The extension would reduce the contributions required of employers by 1.21 percentage points for non-hazardous duty and 2.64 percentage points for hazardous duty in FY 2010.  Actuaries with the Kentucky Retirement Systems have determined the extended phase-in period is fiscally sound and would provide about $37.5 million in savings to the agencies participating in CERS next fiscal year. Using the KRS figures, KLC estimates cities would save approximately $11 million in FY10. 

“I’m recommending that the Kentucky Retirement Systems Board adopt the 10 year phase-in.  This would sharply remove the burden on cities, counties and school districts as they try to balance their budgets by July 1,” said Governor Beshear.
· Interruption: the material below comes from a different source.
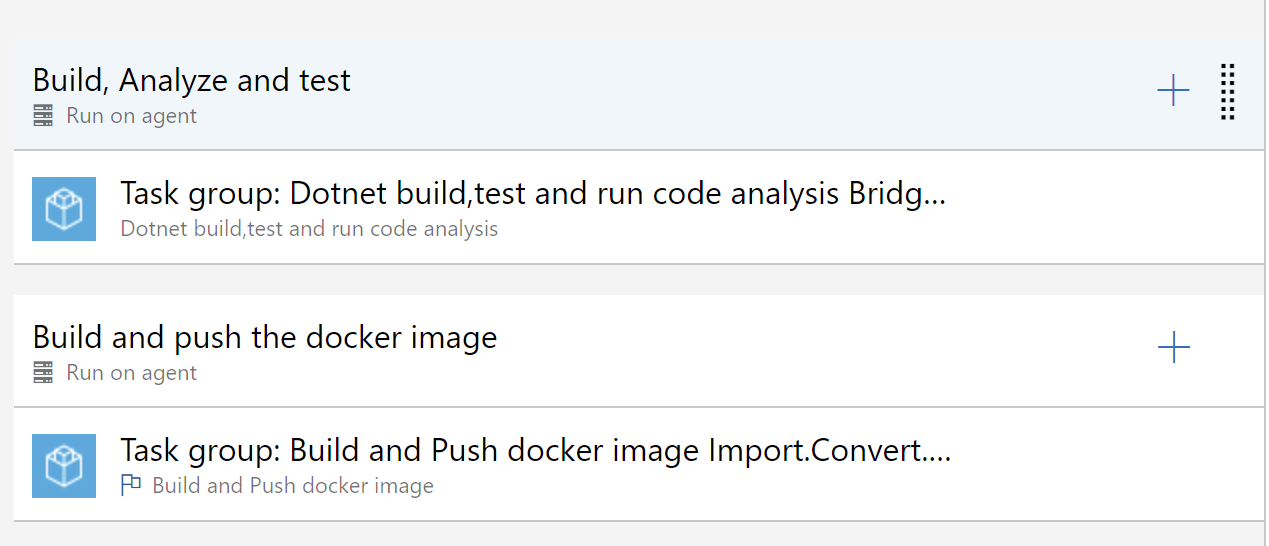Screen dimensions: 1269x546
Task: Click the agent server icon under Build and push the docker image
Action: (43, 373)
Governor Beshear also indicated the administration will support legislation pre-filed by Rep. Mike Cherry (D-Princeton) to require KRS to use the extended phase-in period if the KRS Board of Trustees fails to act.

KLC Executive Director/CEO Sylvia Lovely, KLC President and Richmond Mayor Connie Lawson, Madisonville Mayor Will Cox, Lexington Mayor Jim Newberry, Louisville Mayor Jerry Abramson and Princeton Mayor Gale Cherry attended the press conference to support the Governor’s call as one part of the overall need for retirement reform.

“The backs of local governments are against the wall, and every fraction of a percent that can be reduced from employer contribution rates really counts in financially trying times like these,” said Lovely.  

The extension of the phase-in period is just one component of needed reform.  Even with the extended phase-in, cities would still face an estimated $17.5 million increase in employer contributions in FY10 without additional legislation during the 2009 session.  Therefore, KLC remains committed to pursuing legislation to provide immediate rate relief in the 2009 session, including the establishment of an 80-85 percent full funding standard.  KLC and the Kentucky Association of Counties have also hired an actuary to fully evaluate all phase-in possibilities and advise local governments on other potential legislative options, including the full funding standard. 

“Our options for rate relief are limited in light of the inviolable contract that we are committed to honoring for our employees and retirees,” said Lovely.  “Cities readily embrace this effort as one of the few measures that could promise cities savings on escalating retirement costs, but we are painfully aware that more must be done to make this system sustainable.”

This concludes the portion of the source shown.